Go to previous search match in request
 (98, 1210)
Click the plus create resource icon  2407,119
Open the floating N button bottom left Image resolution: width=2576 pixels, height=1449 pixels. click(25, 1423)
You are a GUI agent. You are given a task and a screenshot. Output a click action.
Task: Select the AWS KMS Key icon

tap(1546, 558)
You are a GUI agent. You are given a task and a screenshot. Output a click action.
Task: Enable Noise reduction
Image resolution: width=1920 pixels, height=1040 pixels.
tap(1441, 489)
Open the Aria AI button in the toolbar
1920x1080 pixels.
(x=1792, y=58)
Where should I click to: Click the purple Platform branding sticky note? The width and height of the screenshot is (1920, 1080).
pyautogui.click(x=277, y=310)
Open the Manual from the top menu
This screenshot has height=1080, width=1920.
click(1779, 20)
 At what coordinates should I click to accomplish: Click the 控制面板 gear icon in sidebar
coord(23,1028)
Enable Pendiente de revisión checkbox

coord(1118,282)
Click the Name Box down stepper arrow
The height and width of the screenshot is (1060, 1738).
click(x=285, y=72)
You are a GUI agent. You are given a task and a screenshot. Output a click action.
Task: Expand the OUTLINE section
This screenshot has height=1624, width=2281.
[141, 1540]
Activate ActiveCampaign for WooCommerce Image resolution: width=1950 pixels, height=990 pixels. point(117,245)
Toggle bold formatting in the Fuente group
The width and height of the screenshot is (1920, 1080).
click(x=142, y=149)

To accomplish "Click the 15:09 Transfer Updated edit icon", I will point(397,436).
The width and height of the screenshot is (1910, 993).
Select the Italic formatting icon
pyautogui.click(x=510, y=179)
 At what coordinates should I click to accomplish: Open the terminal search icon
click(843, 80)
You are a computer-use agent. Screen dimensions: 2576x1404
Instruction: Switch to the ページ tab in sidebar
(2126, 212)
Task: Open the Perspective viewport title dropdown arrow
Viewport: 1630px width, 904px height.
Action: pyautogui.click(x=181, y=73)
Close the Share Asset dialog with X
□ □ □ □ □
Only a number is expected here: how many lines above contain the word "button".

2